Ao encerrar o discurso, Janja manifestou solidariedade à governadora Fátima Bezerra diante dos episódios de violência política de gênero e afirmou que o combate ao feminicídio deve ser tratado como prioridade permanente do Estado brasileiro.
“Represento quem não teve a mesma chance”
Juliana Soares emocionou o público ao representar mulheres vítimas da violência de gênero e reforçou a importância de ampliar as políticas públicas voltadas à proteção feminina.
Após a solenidade, ela conversou com o Diário do RN e disse que o convite para subir ao palco foi um dos momentos mais marcantes desde que sua história ganhou repercussão nacional.
“Foi muito emocionante, principalmente por poder representar as mulheres que infelizmente não tiveram a mesma chance que eu. Eu me senti muito tocada por isso. Eu não virei uma estatística. Estou aqui para lutar pelos nossos direitos.”
Ela também destacou a importância da adesão do Rio Grande do Norte ao Pacto Nacional de Prevenção aos Feminicídios.
“Esse pacto tem muita importância. Em outros municípios onde ele já foi implantado já conseguimos ver resultados positivos. A intenção é chegar ao número zero, mas os números já estão diminuindo. O Estado tem um papel fundamental nesse compromisso para que a vida das mulheres seja preservada e para que nossos direitos sejam garantidos.”
Juliana afirmou que pretende continuar atuando em defesa das mulheres e transformar sua história em instrumento de conscientização.
“A minha bandeira é essa.
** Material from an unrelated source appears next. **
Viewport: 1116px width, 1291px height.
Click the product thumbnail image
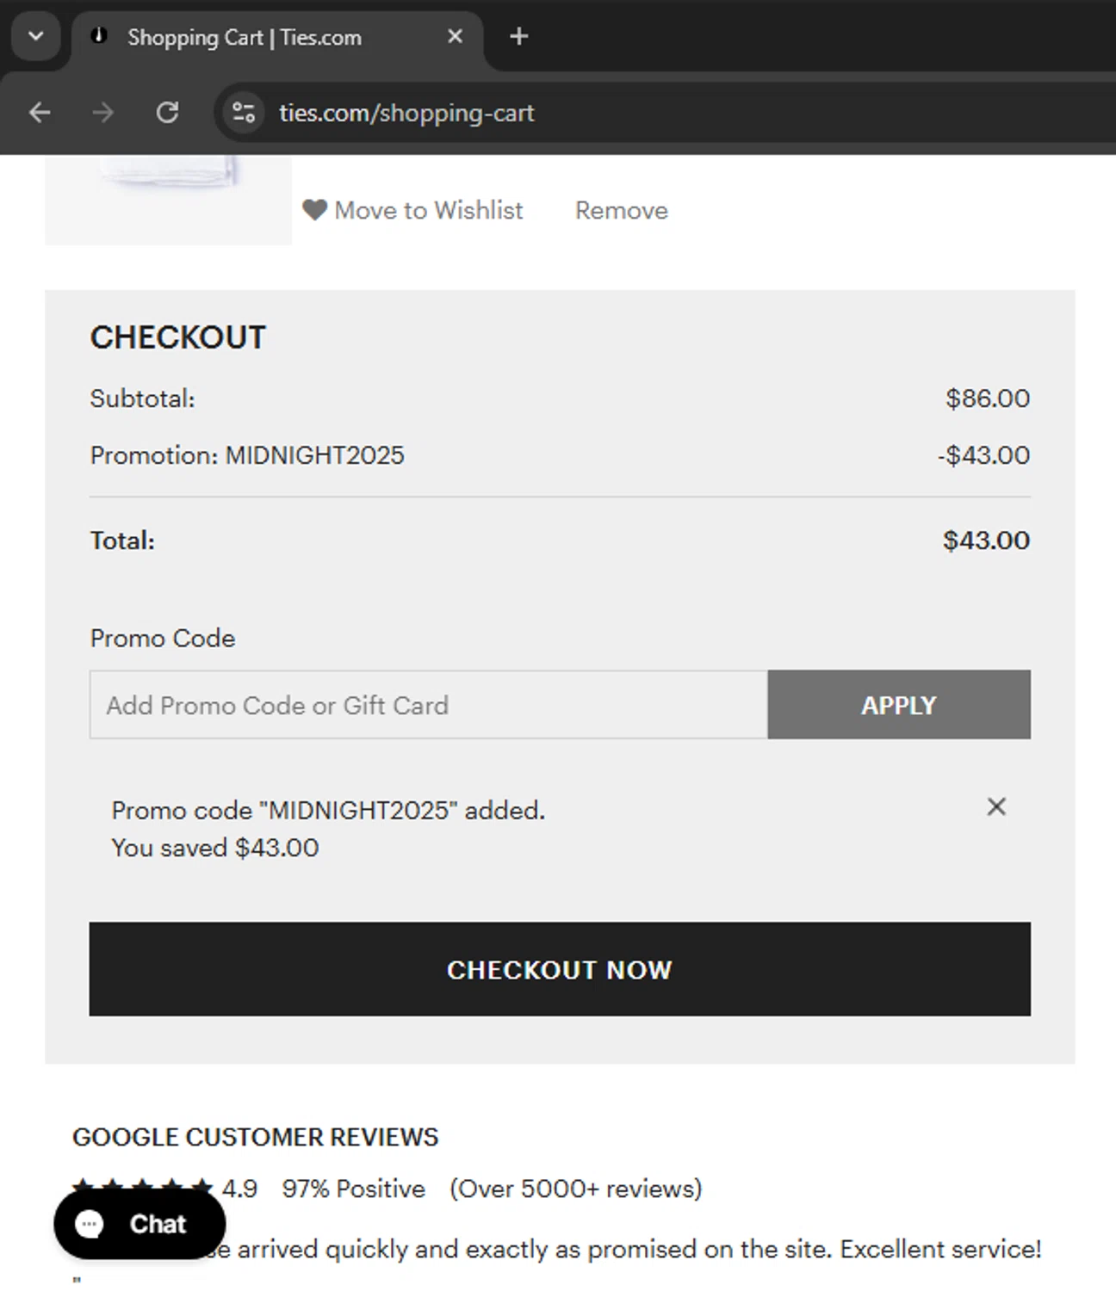pyautogui.click(x=168, y=198)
Estou aqui para lutar para que as mulheres tenham seus direitos assistidos. Assistência não é favor, é dever do Estado e também da sociedade acolher essas mulheres.”
Questionada sobre a presença da primeira-dama no evento, ela disse esperar que a mobilização nacional fortaleça ainda mais a causa.
“Espero que sim. Quanto mais visibilidade essa luta tiver, mais mulheres poderão conhecer seus direitos, buscar ajuda e ter suas vidas protegidas.”
A adesão ao Pacto Nacional de Prevenção aos Feminicídios reúne União, estados, municípios e os três Poderes em torno de ações integradas para fortalecer a prevenção da violência, ampliar a rede de proteção às mulheres e reduzir os índices de feminicídio no país.